The Ohio Environmental Education Fund provides grants each year for environmental education projects serving kindergarten through university students, the public, and the regulated community. OEEF grants are funded with a portion of the civil penalties Ohio EPA collects for violations of Ohio’s air and water pollution control laws. 

Eligible grant recipients include environmental groups, public and private schools, colleges and universities, trade or professional organizations, businesses, and state and local governments. There are two grant cycles annually. Letters of intent for the next grant round are due to Ohio EPA no later than Jan. 8, 2020, with applications due no later than Jan. 15, 2020. Prospective applicants are encouraged to visit the Ohio Environmental Education Fund online or call (614) 644-2873 to discuss project ideas.

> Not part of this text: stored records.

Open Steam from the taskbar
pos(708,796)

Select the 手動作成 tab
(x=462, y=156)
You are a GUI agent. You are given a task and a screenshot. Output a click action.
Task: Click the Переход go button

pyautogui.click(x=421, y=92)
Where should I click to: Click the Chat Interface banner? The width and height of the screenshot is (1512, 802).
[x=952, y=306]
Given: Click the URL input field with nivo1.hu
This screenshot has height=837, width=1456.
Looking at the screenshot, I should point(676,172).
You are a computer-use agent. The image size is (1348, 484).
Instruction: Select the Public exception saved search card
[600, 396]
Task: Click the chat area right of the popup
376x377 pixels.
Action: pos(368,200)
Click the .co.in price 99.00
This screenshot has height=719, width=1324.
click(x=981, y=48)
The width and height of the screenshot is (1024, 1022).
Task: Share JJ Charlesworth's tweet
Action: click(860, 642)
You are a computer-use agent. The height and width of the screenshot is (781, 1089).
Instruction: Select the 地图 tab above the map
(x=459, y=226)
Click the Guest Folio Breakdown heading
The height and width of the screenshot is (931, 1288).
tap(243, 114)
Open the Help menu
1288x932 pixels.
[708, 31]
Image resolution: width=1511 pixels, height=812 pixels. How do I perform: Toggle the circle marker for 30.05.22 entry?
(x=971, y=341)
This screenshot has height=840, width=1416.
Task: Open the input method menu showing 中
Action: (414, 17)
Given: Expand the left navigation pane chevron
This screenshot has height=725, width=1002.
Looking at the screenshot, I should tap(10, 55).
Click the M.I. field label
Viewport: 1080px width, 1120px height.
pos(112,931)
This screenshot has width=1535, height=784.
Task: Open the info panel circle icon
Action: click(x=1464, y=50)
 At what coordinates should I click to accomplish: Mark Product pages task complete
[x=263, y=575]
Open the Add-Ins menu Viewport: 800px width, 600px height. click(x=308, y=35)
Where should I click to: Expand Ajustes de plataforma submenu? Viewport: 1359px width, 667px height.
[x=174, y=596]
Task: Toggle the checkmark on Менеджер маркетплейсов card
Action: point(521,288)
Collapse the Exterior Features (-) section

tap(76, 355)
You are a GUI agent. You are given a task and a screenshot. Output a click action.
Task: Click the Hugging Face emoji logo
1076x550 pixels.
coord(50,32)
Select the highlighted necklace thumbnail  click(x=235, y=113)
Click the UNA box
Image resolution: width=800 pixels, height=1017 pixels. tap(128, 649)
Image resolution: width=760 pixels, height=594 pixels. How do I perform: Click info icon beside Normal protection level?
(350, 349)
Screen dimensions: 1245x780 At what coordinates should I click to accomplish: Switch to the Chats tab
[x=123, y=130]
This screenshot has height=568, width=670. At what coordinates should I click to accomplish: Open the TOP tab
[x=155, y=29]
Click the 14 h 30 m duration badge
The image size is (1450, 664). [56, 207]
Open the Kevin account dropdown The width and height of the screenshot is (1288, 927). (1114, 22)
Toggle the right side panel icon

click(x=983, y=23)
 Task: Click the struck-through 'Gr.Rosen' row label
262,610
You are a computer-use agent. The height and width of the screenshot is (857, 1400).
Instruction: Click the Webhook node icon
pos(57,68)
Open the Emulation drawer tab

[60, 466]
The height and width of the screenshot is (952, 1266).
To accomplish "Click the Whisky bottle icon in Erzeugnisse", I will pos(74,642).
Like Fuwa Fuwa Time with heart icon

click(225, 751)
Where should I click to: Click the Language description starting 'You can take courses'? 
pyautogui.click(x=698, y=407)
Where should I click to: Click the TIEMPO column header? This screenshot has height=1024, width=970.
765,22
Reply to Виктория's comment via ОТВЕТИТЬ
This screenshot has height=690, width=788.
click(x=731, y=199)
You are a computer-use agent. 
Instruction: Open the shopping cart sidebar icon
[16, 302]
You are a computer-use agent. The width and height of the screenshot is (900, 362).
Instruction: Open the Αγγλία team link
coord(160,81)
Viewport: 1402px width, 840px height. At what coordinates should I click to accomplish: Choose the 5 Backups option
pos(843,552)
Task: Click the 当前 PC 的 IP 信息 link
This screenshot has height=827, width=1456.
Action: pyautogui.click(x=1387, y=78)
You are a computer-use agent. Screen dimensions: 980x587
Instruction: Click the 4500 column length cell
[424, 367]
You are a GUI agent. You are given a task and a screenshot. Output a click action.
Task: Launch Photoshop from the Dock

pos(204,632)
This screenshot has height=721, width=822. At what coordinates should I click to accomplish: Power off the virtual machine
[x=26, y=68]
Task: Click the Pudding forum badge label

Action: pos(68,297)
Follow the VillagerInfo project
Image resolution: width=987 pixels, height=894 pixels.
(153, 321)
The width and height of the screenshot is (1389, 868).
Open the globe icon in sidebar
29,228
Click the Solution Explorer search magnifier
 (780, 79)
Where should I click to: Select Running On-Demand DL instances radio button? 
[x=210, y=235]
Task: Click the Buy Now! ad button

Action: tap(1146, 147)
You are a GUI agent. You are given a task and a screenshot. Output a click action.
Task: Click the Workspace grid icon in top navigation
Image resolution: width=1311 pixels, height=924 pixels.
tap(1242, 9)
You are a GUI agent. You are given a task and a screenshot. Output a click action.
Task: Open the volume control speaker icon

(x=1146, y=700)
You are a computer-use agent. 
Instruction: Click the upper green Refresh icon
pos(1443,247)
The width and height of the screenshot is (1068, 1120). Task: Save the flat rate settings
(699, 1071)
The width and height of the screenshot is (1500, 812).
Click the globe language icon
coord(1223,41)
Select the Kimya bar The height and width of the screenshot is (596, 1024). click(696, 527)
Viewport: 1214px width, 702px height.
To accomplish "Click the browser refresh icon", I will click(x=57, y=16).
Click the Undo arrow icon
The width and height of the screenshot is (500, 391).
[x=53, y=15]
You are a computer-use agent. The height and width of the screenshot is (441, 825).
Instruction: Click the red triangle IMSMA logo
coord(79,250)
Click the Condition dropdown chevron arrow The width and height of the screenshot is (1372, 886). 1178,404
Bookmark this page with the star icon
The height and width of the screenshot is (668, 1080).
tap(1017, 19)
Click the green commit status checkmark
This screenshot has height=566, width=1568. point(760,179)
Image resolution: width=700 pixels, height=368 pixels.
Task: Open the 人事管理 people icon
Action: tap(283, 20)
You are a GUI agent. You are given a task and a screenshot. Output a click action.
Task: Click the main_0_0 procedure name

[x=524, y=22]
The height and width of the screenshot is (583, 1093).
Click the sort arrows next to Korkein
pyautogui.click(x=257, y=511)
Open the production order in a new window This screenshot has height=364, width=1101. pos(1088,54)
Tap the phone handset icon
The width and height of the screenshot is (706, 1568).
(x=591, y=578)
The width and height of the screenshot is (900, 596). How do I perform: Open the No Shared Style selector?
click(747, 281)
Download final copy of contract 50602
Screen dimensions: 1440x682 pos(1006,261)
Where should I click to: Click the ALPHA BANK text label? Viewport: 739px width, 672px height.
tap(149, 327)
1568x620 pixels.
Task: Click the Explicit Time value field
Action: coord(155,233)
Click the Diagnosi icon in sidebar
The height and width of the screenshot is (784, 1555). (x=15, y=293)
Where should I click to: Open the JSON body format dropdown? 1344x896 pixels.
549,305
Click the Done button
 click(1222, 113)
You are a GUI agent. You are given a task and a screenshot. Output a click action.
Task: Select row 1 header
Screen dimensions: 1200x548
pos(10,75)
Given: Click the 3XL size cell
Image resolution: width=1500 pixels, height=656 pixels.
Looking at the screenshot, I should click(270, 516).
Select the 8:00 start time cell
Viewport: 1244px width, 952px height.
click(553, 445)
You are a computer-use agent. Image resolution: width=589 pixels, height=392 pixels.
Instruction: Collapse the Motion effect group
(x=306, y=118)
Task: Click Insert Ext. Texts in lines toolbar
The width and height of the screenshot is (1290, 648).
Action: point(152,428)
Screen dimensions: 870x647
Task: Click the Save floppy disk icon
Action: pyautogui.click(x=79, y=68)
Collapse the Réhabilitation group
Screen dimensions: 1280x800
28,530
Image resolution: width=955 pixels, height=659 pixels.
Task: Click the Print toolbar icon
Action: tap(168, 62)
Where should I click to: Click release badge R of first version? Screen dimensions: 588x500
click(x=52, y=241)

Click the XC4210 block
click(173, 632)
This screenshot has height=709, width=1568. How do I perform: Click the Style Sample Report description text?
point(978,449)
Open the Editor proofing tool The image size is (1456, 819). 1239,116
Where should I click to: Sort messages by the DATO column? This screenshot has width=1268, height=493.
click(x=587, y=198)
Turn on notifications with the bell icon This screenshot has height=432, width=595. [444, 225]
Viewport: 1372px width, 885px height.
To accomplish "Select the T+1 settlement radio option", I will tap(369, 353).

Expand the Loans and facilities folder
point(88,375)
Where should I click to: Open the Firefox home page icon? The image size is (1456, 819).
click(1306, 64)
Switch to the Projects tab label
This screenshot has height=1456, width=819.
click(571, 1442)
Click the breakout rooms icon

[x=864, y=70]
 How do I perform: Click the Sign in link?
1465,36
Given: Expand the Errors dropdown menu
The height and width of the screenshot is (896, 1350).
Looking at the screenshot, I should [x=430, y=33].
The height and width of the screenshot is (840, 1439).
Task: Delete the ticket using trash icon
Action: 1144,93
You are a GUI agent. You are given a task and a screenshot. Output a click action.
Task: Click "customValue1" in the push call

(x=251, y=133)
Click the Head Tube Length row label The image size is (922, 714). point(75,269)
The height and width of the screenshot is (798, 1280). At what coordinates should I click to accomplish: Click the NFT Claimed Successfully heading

The Ohio Environmental Protection Agency was created in 1972 to consolidate efforts to protect and improve air quality, water quality and waste management in Ohio. Since then, air pollutants dropped by as much as 90 percent; large rivers meeting standards improved from 21 percent to 89 percent; and hundreds of polluting, open dumps were replaced with engineered landfills and an increased emphasis on waste reduction and recycling.